Social capital and normalisation of

adolescent drug use in Hong Kong

Nicole W.T. Cheung, Ph.D.

Instructor, Dept. of Sociology,

The Chinese University of Hong Kong

Cheung Yuet-wah, Ph.D.

Professor, Dept. of Sociology,

The Chinese University of Hong Kong

Prepared for Consideration for Publication in the Conference Proceedings of the International Conference

on Tackling Drug Abuse, Hong Kong, 2005.

Correspondence should be sent to Dr. Nicole W.T. Cheung.

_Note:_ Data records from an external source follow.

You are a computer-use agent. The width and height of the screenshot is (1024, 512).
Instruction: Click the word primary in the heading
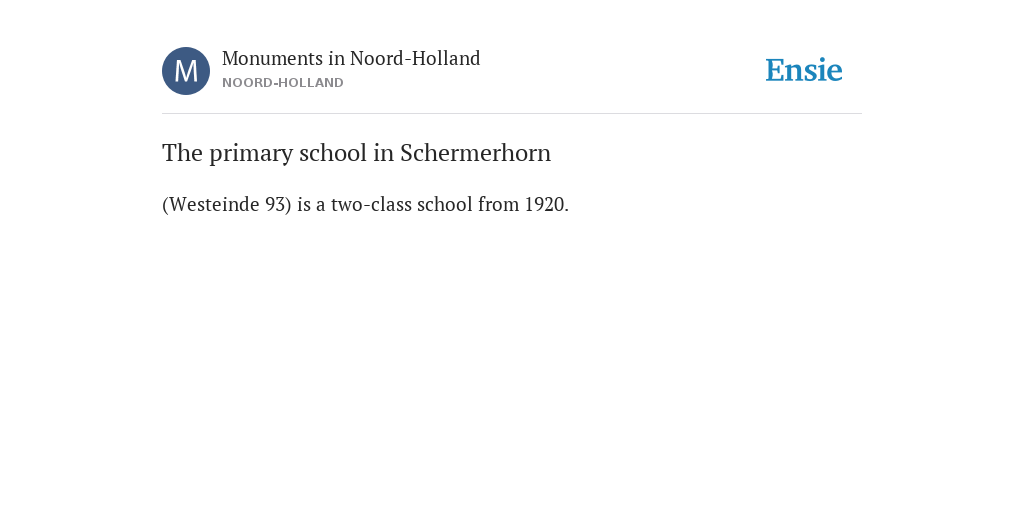pos(251,154)
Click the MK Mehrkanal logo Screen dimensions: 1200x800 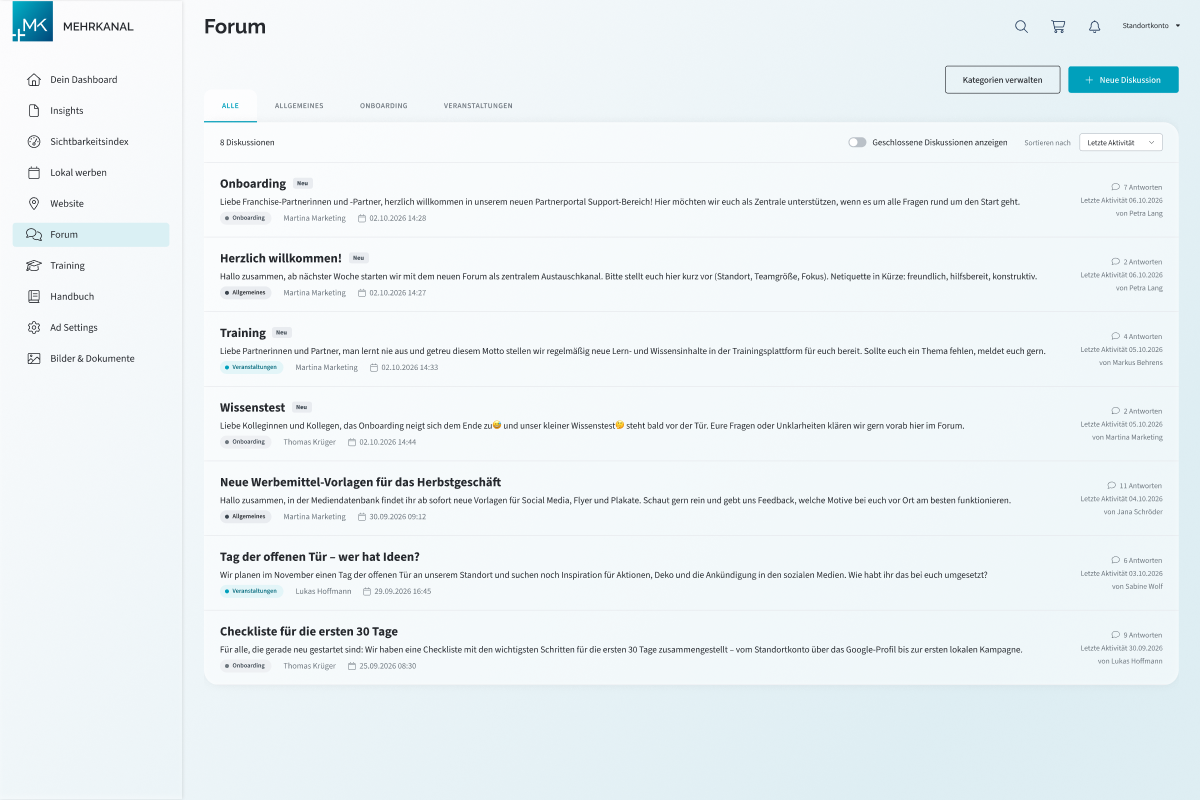coord(72,24)
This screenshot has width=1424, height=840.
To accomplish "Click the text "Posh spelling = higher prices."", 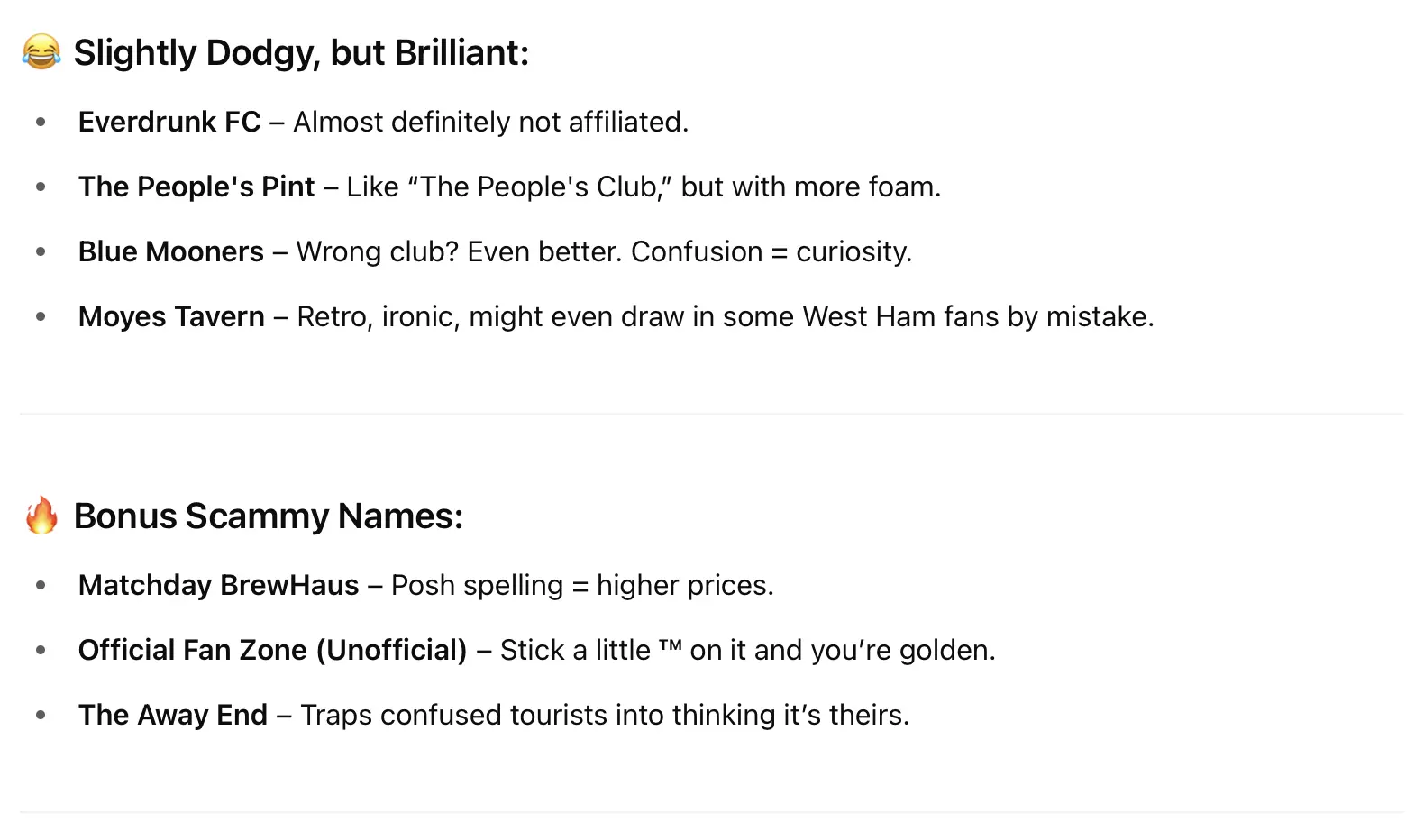I will point(582,585).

Email address: nwtcheung@cuhk.edu.hk Acknowledgements: Data for this paper were mainly drawn from the research project of “Northbound Pleasures: Pattern of Cross-Border Deviance of Hong Kong Marginal Youths and Its Implications for Adolescent Deviance in Hong Kong”, which was funded by the Research Grants Council of the Hong Kong Special Administrative Region (Project number CUHK4331/01H).

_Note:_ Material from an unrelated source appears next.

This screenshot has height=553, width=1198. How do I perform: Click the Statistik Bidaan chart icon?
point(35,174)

Abstract The upsurge in consumption of party drugs among adolescents in recent years in Hong Kong has been part of the global trend of adolescent recreational use of drugs at rave parties, discos and similar party settings.

Scholars in Western societies have recently proposed the thesis of “normalisation of adolescent drug use” to describe such a trend. This paper applies the normalisation thesis to analyse the situation of adolescent drug use in Hong Kong. Our data suggest that the normalisation of drug use among young people has occurred in Hong Kong, but the extent of normalisation in Hong Kong is smaller than those in Western societies. We also apply the social capital framework to an analysis of how family social capital, school social capital, and developmental disadvantages might affect drug use among young people in Hong Kong. Family social capital and school social capital are conducive to the generation of informal social control towards conformity, increase of legitimate opportunities, the learning of conventional values, and the raising of self-image. These 105 resources can augment adolescents’ capacities for action oriented to the achievement of conformity. However, the deprivation of family social capital and school social capital increases adolescents’ likelihood of turning to drugs. Developmental disadvantageous experiences further impede the social capital acquisition of adolescents, thereby increasing their likelihood of drug use.

INTRODUCTION

Perhaps the most salient change in the pattern of drug use among young people around the world since the1990s has been the rapid ascent in popularity of “party drugs” (notably ecstasy and ketamine), which is reinforced by the emergence of a new dance club culture in the West (e.g., Parker et al., 1998, 2002; Weber, 1999; Wijngaart, 1999; Duff, 2003). The Western dance club culture and party drug use have quickly become a globalised phenomenon, spreading to Asian societies such as Hong Kong, Tokyo and Kuala Lumpur (Time, 2000). Scholars in Western societies have recently proposed the thesis of “normalisation of adolescent drug use” to describe such a trend (Parker et al., 1998, 2002). This paper applies the normalisation thesis to analyse the situation of adolescent drug use in Hong Kong. In this article, we aim to find out the extent to which normalisation of drug use among young people may be observable in Hong Kong. We also attempt to show how the social capital framework can be applied to the understanding of the increase of drug use among Hong Kong adolescents. Data are drawn from official statistics and a recent study of drug use of Hong Kong marginal youths conducted by the authors.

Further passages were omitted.